Elizabeth Eckford only had one concern before her first day of school. She wanted to make sure her white dress was finished so she could wear it. The next morning she was wearing the dress as her father paced back and forth in the hallway. She took a city bus to Little Rock Central High School. It was Sept. 4, 1957.
A rancorous crowd met her. Soldiers guarded the entry ways into the school. She was supposed to be one of the first nine black students to integrate the school. The other eight went with a group of ministers, but Eckford didn’t have a phone and they couldn’t reach her to tell her they planned to go as a group. At every entrance she was turned away. Whites, angry about the desegregation effort, yelled and spat at her as she walked, alone. She decided to return to the bus stop and return home. A pair of sunglasses hid the emotions that boiled inside.
“I was glad I had on those sunglasses … at least some people would not see me crying,” Eckford said.
Eckford became known as one of the “Little Rock Nine” and their story became a symbolic moment in the Civil Rights movement. Film director Sonia Lowman was working on an exhibit commemorating the Little Rock Nine at the Lowell Milken Center for Unsung Heroes in Fort Scott, Kan., two years ago when she had an idea. She had no film making experience, but she wanted to direct a documentary about how even after 60 years the inequities in the nation’s school systems were still prevalent. The film, “Teach Us All” is set to premiere Sept. 25 on Netflix, and will be shown at theaters throughout the country in the coming weeks. At least 25 people attached to the Arkansas education system, including Eckford were interviewed for the film. (See the trailer at the end of this report.)
“Here we are 60 years later and the community is still divided,” Lowman told Talk Business & Politics. “It’s very tragic we can’t get our act together.”
The Little Rock Nine is at the heart of the film. It chronicles how schools across the country are “resegregating.” Different ethnic groups tend to live in specific neighborhoods and sections of cities, meaning school districts are becoming predominately white, or filled with minorities. The minority communities tend to be located in economically disadvantaged areas, and public schools are largely funded by property taxes.
Children from more affluent families live in more affluent areas, and property tax collections are much higher, Lowman said. Those schools receive more money and can afford to pay better teachers, and provide better learning experiences. The net effect is that poorer schools get inexperienced teachers, and those students are in most need of better teachers. Affluent children’s parents can afford tutors and other devices to improve their child’s education, while many black and Latino’s only real shot at an education is strictly through the public school system and those teachers are critical, she said.
“As a society we’re spending the most money where it’s least needed and the least money where it’s most needed. … A teacher can absolutely change a student’s life,” she said.

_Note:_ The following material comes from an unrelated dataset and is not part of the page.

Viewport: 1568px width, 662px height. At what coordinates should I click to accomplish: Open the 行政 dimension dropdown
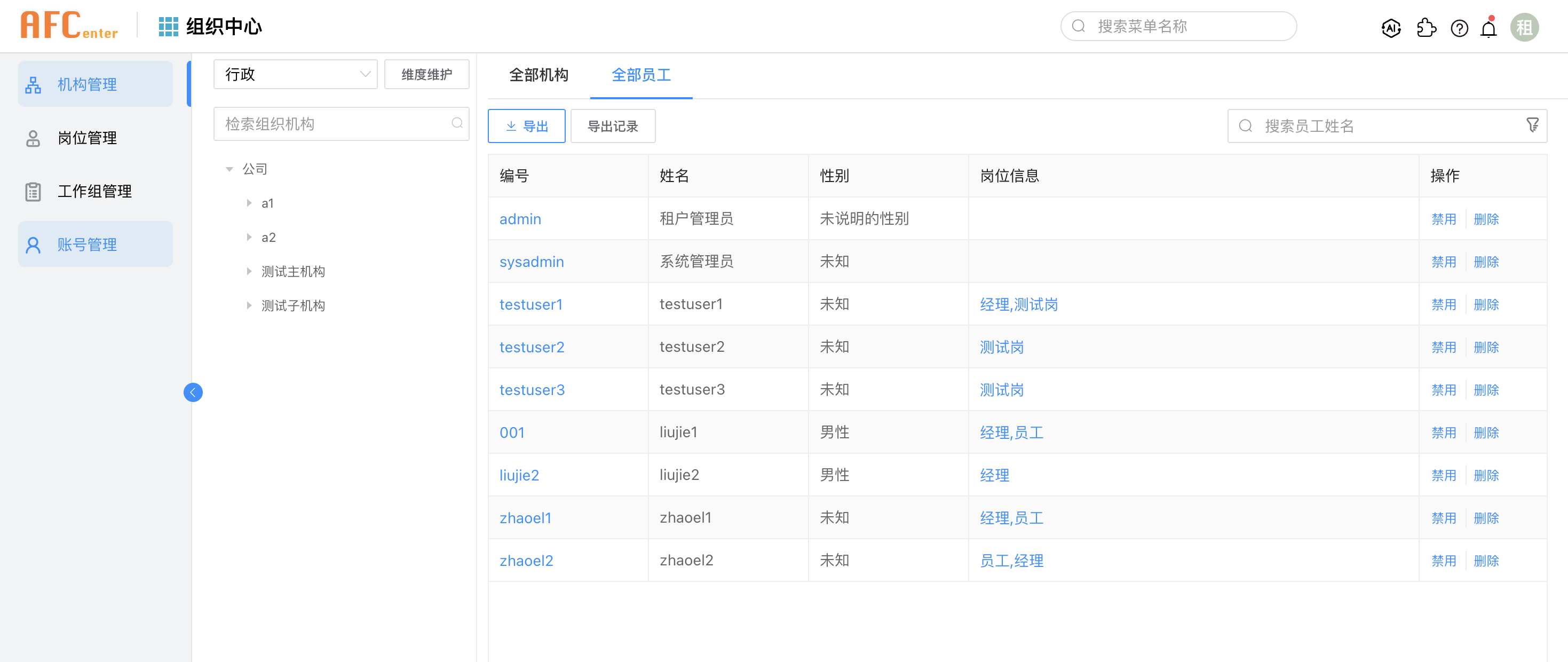295,74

Lowman partnered with Little Rock-based Noble Impact, a non-profit organization that provides disadvantaged students with a broader educational experience they might not otherwise receive at home or through the school system. Noble Impact CEO Eric Wilson told Talk Business & Politics his organization assists 1,700 students in six different school districts in Arkansas. The goal is to provide them with the fundamental tools to become entrepreneurs, and help to train them for careers that don’t even exist at the moment, he said. Many of these students don’t get to meet business or political leaders, and they don’t have a hands-on way of understanding how these real-world systems work, he said.
“We’re preparing students to be entrepreneurs and business leaders … everyone knows inequality is a problem,” he said.
Students and administrators in the Noble Impact system took part in Lowman’s film. One major problem in education is students are never at the table when decisions are made, Lowman said. Students add a critical perspective that is often lost on their adult counterparts, she said.
The consequences of inaction could be grim.
In Los Angles alone, society spends about $230,000 per year incarcerating a juvenile and only $9,000 per year educating each child. About one in three black males will spend time in prison, as will one in six Latinos. The United States spends billions of dollars each year to deal with the long-range consequences of a maligned education system, and its time for a new approach, Lowman said. Those consequences include mass incarceration, low paying jobs, more people on welfare programs, and others.
“We need to quit spending so much money on the negative consequences of a poor education and fix the problem,” she said.
Changing the system will be a monumental task, she said. Many politicians and leaders in positions of power have no incentive to change the system because their families are secure. While many agree on the fundamental issues, there’s a sort of “turf war” between school districts, parents, lawmakers, and others that surprised Lowman as the film was made.
Beyond the experiences, and financial components that need to be corrected in the educational system, there is another problem with the resegregation of our students, she said. Students from different ethnic backgrounds have fewer and fewer interactions, and there is less understanding about problems between these different groups. The way national political parties have aligned in the last couple of decades is one of the clearest signs we don’t understand each other’s perspectives or ways of life, she said.
“Our students need a voice more than anything,” she said. “It’s a serious issue that impacts everybody.”